#### Given instruction:
List every line in the records that contains the word "what".
-- begin Recorded information --
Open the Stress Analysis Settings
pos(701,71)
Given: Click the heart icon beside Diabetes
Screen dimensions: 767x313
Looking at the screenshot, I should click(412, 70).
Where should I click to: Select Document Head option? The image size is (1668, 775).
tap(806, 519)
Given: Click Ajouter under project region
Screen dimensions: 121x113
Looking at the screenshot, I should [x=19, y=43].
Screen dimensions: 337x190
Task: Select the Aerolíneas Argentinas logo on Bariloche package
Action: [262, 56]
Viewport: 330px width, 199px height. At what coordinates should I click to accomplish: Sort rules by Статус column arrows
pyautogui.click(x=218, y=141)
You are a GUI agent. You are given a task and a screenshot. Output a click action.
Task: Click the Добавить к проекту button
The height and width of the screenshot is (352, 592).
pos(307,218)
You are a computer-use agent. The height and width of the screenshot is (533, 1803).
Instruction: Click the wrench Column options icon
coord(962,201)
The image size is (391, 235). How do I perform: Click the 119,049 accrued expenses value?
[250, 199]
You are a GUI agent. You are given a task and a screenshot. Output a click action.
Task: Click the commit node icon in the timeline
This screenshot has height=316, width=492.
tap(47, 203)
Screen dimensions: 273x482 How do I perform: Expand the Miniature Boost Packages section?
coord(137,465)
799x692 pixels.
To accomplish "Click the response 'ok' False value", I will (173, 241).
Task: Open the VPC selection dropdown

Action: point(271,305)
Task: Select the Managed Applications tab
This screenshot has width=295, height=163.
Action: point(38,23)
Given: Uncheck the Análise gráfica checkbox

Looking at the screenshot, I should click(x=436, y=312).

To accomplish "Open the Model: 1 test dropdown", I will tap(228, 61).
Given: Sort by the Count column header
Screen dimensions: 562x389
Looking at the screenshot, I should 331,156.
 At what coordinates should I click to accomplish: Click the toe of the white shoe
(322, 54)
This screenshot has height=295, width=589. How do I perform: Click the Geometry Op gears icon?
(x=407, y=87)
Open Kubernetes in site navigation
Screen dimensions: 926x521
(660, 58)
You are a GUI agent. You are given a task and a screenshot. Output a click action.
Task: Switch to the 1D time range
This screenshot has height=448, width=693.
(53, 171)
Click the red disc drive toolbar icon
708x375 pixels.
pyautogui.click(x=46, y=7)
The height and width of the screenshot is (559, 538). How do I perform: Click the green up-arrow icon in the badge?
-- end Recorded information --
#### Solution for this task:
Viewport: 330px width, 199px height. At what coordinates should I click to accomplish: Sort rules by Статус column arrows
 At what coordinates should I click to accomplish: Click the toe of the white shoe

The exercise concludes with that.